Every Month Executive Head Chef Luke Matthews gives us one of his favourite recipes…

A really tasty seasonal dish, perfect in the lead up to Summer!

Salad of Beetroot, Hampshire Watercress & Roseary Goats Cheese, Walnut Dressing

Ingredients
1 beetroot roasted and diced
50g goat’s cheese
5 roasted walnuts
1 chopped shallot
50g picked watercress
5ml Sherry vinegar
15g unsalted butter

Walnut Dressing
100ml walnut oil
50ml olive oil
25ml chardonnay vinegar
1 egg yolk
Roasted Beetroot
25g demerara sugar
50ml balsamic vinegar
100ml water

Method
Start by cooking the beetroot in the water, sugar and vinegar mixture until soft. Drain off the liquid and season the beetroot with salt and pepper and wrap in foil. Place beetroot package into the oven and roast for 30 minutes. Remove beetroot, cool and peel. Once peeled dice into small cubes.

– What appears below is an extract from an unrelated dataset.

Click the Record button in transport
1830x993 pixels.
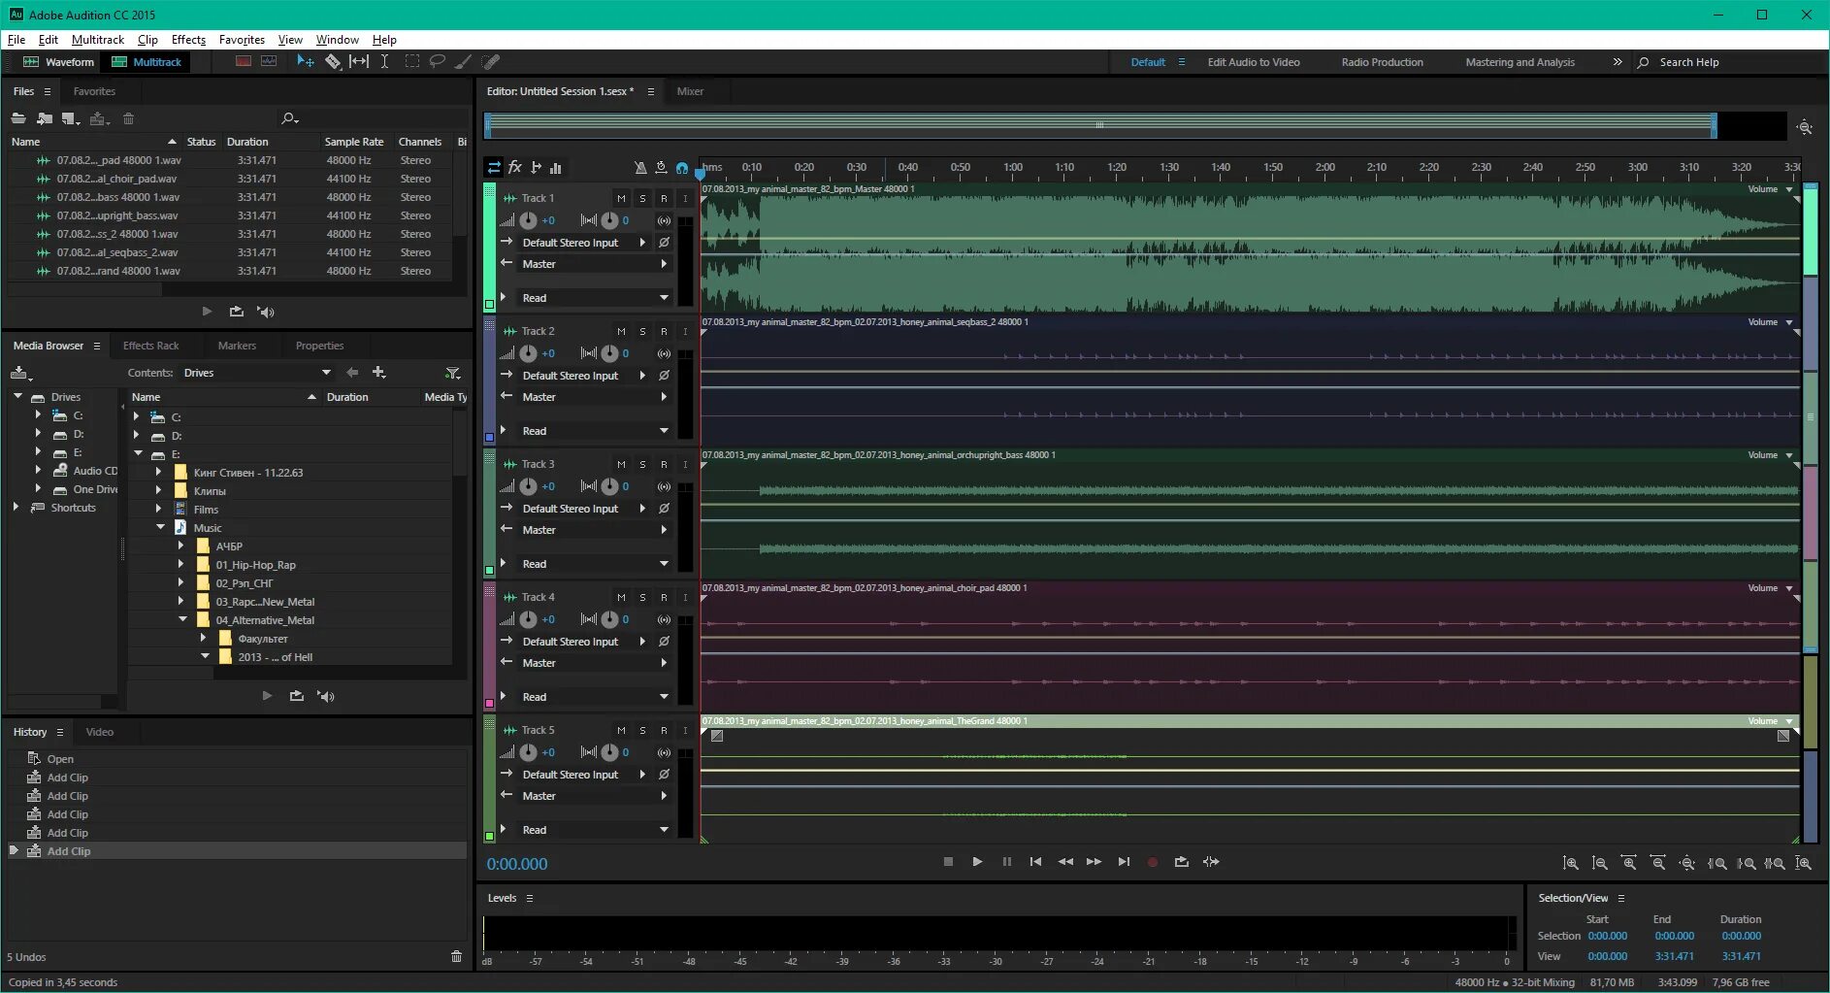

Next make the walnut dressing by combining all ingredients into a bowl and blitzing until emulsified.

Now to assemble the salad, place a small scattering of beetroot onto the plate along with the walnuts.

Dress the watercress in the walnut vinaigrette and scatter on top of the beetroot mixture.

Serve and Enjoy!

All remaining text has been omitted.